L’affaire fait grand bruit depuis quelques temps au point d’occuper une place de choix dans les colonnes de plusieurs supports d’information, aussi bien physiques que numériques. Elle expose clairement au grand jour le conflit désormais ouvert entre, d’une part, les collectivités coutumières Ntoumou et Mvae du département de la vallée du Ntem et, d’autre part, l’Etat du Cameroun (primature-ministère des domaines) et Neo-Industry SA. Mais, comment en est-on arrivé à une situation aussi critique?
Les origines de la discorde…
L’histoire se situe dans l’intervalle de temps allant de 2012 à 2020. Elle a pour point de départ, l’arrêté n°000258/MINDCAF du 03 juillet 2012, signé de Jacqueline Koung A Bessiké, l’ancienne ministre des domaines, du cadastre et des affaires foncières. Cet arrêté porte « déclaration d’utilité publique, les travaux de construction de la réserve foncière pour l’agro-industrie et les logements sociaux, dans le département de la Mvila, de l’Océan et de la Vallée du Ntem». Et, c’est justement sur la base de cet arrêté que 05 titres fonciers ont été établis par l’administration des domaines au profit de l’Etat du Cameroun. Il s‘agit, dans les détails, des titres de propriétés n°578/VNT, n°579/VNT, n°580/VNT, n°581/VNT et n°582/VNT.
Quatre années plus tard et, plus précisément le 11 août 2016, Philémon Yang, le premier ministre de cette époque, a signé un décret portant incorporation au domaine privé de l’Etat, des terrains nécessaires aux travaux de constitution des réserves foncières (….) et indemnisation des personnes, victimes de destruction de cultures. Les dépendances du domaine national concernées par cette opération d’incorporation étant situées notamment à Messama, Meyo-centre, Nkoroveng, Abang-minko’o, Nlono et ainsi que dans les arrondissements de Ma’an, d’Ambam, d’Olamze et de Kye-Ossi, tous dans le département de la Vallée du Ntem, région du Sud. Soit, au total, une superficie cumulée de 66430 hectares 10 ares 20 centiares.
Arrivé au ministère des domaines, du cadastre et des affaires foncières à la faveur du remaniement ministériel du 04 janvier 2019, Henri Eyebe Ayissi a procèdé le 27 mai 2020 à la signature de contrats de concession avec des sociétés de droit privé, parmi lesquelles figurent en bonne place, Neo Industry SA, PAC et BET ITIS. Dans le cas particulier de Neo Industry SA, il s’agit d’une unité de transformation des fèves de cacao du Cameroun. Elle est située à Kekem dans la région de l’ouest et est bâtie sur une superficie de 5 hectares. Avec à sa tête l’industriel Emmanuel Neossi, cette société a été inaugurée le 26 avril 2019 par les soins de Joseph Dion Ngute, l’actuel premier ministre, chef du gouvernement.

» **Items fournis**:
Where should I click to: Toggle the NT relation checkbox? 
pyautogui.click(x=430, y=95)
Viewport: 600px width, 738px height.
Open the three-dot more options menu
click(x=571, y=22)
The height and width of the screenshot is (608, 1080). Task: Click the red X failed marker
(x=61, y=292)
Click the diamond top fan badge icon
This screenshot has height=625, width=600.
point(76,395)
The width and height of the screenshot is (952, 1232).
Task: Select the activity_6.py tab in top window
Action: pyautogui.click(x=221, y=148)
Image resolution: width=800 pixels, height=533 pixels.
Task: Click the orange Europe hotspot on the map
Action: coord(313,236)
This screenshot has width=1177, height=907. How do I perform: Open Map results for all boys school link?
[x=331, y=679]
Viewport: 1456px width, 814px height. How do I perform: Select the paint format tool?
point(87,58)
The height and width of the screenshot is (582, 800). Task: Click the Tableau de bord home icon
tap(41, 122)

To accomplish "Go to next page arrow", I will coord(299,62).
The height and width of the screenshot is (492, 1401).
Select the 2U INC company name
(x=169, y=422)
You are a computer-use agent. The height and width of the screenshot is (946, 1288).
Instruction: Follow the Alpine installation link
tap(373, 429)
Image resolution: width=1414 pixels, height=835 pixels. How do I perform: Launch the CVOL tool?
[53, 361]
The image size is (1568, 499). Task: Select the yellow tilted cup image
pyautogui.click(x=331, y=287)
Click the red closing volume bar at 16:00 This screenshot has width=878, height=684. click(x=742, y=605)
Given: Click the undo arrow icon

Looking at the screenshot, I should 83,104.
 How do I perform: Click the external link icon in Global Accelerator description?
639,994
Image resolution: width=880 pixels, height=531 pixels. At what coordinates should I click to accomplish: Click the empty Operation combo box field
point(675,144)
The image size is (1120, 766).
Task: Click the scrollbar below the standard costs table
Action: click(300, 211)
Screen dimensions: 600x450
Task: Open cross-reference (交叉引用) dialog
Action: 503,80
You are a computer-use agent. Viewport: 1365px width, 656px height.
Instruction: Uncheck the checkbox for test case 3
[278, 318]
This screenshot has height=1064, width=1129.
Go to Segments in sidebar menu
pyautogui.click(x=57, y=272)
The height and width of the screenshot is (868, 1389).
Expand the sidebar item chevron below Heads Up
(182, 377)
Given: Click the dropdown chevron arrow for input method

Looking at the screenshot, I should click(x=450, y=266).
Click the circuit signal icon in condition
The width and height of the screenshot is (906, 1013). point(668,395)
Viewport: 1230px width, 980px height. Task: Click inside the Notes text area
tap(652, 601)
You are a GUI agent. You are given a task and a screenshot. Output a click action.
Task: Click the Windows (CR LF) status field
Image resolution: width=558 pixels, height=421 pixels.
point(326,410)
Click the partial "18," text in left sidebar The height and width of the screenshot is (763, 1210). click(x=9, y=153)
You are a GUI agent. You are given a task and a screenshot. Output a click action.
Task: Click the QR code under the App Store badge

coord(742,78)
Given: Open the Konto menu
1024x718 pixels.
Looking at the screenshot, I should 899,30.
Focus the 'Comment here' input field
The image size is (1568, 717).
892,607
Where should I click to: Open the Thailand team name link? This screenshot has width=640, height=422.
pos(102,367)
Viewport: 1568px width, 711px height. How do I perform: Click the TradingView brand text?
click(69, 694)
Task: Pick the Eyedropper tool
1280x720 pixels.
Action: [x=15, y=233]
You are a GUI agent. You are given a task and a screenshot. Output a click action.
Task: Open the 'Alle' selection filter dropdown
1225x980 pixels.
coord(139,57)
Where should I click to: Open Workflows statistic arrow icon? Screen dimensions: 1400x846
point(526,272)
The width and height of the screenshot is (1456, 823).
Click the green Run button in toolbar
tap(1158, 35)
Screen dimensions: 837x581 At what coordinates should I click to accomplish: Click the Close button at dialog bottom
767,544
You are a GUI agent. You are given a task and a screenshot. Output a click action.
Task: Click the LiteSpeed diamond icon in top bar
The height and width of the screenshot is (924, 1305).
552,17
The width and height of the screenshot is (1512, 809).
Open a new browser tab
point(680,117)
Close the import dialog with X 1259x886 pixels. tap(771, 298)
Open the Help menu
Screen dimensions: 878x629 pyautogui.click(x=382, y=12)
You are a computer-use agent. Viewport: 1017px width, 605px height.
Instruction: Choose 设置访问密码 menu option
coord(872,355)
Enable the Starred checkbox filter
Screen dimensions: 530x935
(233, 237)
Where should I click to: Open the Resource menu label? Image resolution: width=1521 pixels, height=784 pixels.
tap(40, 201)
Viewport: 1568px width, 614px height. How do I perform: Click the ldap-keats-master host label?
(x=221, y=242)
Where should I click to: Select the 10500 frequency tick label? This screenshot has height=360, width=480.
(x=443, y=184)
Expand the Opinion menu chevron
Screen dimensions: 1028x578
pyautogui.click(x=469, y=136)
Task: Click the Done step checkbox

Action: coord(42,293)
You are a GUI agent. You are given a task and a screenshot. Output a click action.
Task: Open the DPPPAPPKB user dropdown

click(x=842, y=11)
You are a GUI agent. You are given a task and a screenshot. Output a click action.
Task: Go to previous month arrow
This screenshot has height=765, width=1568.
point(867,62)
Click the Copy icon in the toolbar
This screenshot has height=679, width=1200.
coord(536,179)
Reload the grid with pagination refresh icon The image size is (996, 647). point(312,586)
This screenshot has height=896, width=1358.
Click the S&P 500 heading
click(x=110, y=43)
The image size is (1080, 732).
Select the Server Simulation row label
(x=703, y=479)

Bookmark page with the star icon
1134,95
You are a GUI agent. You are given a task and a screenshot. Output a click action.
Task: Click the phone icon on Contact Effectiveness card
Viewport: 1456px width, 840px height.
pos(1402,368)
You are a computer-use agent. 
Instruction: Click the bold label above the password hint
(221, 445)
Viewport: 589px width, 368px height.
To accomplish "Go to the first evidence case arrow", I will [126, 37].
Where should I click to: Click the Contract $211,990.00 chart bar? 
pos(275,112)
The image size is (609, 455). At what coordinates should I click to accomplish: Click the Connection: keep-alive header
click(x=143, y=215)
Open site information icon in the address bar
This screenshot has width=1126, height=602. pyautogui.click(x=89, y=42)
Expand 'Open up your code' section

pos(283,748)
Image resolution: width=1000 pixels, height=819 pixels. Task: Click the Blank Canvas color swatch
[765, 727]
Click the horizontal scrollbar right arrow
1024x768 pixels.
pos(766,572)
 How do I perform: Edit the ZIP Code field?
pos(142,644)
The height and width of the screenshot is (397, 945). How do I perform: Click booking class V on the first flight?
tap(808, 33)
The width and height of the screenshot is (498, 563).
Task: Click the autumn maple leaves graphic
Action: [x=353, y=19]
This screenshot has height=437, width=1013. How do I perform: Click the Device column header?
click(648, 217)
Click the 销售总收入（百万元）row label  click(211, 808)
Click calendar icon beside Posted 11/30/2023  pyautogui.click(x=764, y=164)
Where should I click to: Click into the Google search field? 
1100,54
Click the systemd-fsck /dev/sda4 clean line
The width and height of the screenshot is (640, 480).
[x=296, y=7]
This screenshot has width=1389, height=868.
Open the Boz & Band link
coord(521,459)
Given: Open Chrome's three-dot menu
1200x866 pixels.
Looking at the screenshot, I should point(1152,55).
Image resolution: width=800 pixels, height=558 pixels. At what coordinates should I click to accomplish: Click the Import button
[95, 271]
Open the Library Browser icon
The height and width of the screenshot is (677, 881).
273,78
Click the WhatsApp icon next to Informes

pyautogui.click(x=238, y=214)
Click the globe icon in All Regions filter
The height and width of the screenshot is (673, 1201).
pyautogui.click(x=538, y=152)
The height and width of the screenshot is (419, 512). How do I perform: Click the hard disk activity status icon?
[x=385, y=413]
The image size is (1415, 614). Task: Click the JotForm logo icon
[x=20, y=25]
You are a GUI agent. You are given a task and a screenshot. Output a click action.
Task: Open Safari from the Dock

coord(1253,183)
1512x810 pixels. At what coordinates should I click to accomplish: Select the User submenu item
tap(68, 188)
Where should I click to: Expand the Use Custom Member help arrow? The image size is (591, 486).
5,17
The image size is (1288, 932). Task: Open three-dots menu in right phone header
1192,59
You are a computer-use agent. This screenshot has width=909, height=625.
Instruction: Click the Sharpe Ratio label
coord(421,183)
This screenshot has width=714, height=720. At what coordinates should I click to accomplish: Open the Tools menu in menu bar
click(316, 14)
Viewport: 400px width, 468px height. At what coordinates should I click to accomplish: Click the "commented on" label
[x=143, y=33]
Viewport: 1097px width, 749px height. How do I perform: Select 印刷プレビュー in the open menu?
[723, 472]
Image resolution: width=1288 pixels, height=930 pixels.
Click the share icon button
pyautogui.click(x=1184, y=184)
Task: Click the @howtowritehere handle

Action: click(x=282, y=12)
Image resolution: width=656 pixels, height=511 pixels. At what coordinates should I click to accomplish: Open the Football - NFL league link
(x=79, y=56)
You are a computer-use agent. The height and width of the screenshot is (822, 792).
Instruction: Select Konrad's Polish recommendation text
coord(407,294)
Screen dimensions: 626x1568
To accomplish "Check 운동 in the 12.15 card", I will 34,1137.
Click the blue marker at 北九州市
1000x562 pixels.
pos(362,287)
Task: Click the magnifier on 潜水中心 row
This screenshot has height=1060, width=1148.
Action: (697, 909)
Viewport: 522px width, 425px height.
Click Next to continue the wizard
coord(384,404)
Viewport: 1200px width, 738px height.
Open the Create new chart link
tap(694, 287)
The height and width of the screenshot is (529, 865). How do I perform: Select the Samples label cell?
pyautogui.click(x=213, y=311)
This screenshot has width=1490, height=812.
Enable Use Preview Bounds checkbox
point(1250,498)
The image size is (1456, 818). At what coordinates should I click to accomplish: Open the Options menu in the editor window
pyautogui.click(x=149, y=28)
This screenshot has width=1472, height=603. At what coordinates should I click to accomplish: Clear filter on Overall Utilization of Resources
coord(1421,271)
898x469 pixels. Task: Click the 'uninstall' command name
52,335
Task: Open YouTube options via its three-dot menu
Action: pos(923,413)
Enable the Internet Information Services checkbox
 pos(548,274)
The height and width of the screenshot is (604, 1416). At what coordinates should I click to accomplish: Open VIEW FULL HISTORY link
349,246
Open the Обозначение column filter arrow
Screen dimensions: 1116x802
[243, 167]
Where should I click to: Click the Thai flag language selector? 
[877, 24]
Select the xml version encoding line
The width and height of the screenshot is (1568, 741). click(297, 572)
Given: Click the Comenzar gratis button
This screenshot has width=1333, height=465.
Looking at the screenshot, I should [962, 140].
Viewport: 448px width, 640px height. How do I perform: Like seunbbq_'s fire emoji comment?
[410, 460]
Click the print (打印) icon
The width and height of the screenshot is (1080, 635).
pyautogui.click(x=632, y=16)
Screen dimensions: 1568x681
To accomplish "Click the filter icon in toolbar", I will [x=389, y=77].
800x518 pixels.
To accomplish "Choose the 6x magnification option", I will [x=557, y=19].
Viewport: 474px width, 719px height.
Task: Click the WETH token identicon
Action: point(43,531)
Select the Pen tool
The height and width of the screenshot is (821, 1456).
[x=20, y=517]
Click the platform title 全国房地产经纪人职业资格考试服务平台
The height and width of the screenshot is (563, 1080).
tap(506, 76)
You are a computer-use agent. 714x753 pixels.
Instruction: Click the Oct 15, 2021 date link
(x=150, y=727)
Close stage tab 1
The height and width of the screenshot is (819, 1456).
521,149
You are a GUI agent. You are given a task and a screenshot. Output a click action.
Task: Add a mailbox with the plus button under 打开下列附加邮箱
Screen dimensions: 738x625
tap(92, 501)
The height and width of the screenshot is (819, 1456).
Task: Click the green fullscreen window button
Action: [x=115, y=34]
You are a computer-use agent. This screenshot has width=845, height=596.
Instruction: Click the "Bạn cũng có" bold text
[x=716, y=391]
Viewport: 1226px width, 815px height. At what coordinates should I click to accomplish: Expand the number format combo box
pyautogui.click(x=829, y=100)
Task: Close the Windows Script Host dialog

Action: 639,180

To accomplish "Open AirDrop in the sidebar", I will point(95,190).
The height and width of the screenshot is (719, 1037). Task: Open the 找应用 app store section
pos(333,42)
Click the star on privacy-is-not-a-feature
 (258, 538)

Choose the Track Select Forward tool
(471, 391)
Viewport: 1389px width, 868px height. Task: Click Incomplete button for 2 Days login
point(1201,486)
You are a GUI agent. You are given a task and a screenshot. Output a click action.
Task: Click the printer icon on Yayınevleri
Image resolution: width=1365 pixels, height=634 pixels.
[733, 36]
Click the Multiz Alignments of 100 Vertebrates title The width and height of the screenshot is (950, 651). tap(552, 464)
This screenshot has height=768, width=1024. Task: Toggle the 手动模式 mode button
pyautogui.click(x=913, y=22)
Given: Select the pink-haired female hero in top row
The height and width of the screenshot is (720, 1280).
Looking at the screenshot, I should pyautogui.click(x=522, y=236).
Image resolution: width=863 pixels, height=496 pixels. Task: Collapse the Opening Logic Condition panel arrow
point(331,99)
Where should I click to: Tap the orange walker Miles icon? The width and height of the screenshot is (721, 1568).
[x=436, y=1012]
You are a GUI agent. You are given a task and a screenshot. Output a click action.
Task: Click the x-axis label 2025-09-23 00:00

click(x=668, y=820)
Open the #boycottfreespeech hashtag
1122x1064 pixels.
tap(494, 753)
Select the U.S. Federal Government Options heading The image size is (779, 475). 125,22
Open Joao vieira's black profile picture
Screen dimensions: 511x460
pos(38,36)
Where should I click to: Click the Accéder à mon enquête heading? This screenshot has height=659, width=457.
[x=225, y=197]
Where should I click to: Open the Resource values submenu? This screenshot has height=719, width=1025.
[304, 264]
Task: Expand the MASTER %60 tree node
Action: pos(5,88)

» **Consignes de l'exercice**:
[A] Indiquez si chacune des affirmations suivantes concorde avec l'article sur le litige foncier de la vallée du Ntem, en répondant par oui ou par non et en citant textuellement les mots qui tranchent : (i) l'arrêté n°000258/MINDCAF date du 03 juillet 2012 ; (ii) Neo Industry SA est implantée à Kye-Ossi ; (iii) le décret du 11 août 2016 porte la signature de Joseph Dion Ngute.
[B] Recopiez à l'identique un passage de l'article sur le litige foncier de la vallée du Ntem, en commençant aux mots « L’affaire fait grand » et en vous arrêtant après les mots « situation aussi critique? ».
[C] Reprenez l'article sur le litige foncier de la vallée du Ntem et poursuivez-le à partir de sa dernière phrase.
La consultation des items n'est pas requise.

» **Réponses aux consignes**:
[A]
(i) Oui : « l’arrêté n°000258/MINDCAF du 03 juillet 2012 ».
(ii) Non : « Elle est située à Kekem dans la région de l’ouest ».
(iii) Non : « Philémon Yang, le premier ministre de cette époque, a signé un décret ».

[B]
L’affaire fait grand bruit depuis quelques temps au point d’occuper une place de choix dans les colonnes de plusieurs supports d’information, aussi bien physiques que numériques. Elle expose clairement au grand jour le conflit désormais ouvert entre, d’une part, les collectivités coutumières Ntoumou et Mvae du département de la vallée du Ntem et, d’autre part, l’Etat du Cameroun (primature-ministère des domaines) et Neo-Industry SA. Mais, comment en est-on arrivé à une situation aussi critique?

[C]
Après la signature de ces concessions, des géomètres ont été déployés sur le terrain à l’effet « d’implanter des bornes dans les plantations des collectivités Mvae et Ntoumou composant le département de la Vallée du Ntem et couches minoritaires dans la région du Sud Cameroun». Cette intrusion à la fois barbare et inélégante a, de toute évidence, entraîné la colère et l’indignation des peuples de cette partie du pays. D’où la levée de boucliers et la riposte musclée et énergique érigée sous la bannière du mouvement « Mobilisons nous pour mettre un stop à la braderie de nos terres », et traduite dans les faits par des démarches administratives et un déploiement tous azimuts dans les médias et réseaux sociaux.
Une affaire entachée d’irrégularités flagrantes et criardes
Blessées dans leur amour propre, au regard de ce «néocolonialisme» d’un autre genre, les populations de la vallée du Ntem, dans leur écrasante majorité, sont tout de même choquées de constater autant d’incongruités et d’irrégularités dans la gestion de cette affaire. La plus criarde, est sans l’ombre d’un doute, le caractère caduc de l’arrêté du 03 juillet 2012 sur la base duquel ont été établis les cinq titres fonciers querellés à ce jour, en raison de leur nullité. A côté de cela, il faut bien déplorer l’attitude très irresponsable de Quetong Handerson Kongeh, le préfet de l’époque (2012-2019). Notifié par le MINDCAF, cette ancienne autorité administrative, après investigation, a délibérément choisi de laisser moisir ce dossier dans les tiroirs de l’oubli, au lieu de le porter à la connaissance des concernés. Du coup, il n’y a jamais eu la descente sur le terrain d’une commission de constat et d’évaluation chargée d’effectuer les travaux relatifs aux opérations d’expropriation. Auditionnés à ce sujet les 07, 08, 09, et 10 juillet 2020, les chefs traditionnels des villages concernés ont formellement démenti leur implication dans ce processus d’expropriation imaginaire. Bien plus, les titres de propriétés établis par l’administration des domaines « englobent non seulement les mises en valeur des populations des villages concernés, mais en plus, ces titres fonciers englobent des rivières et des routes bien délimités », ce qui est évidemment contraire à la législation en vigueur.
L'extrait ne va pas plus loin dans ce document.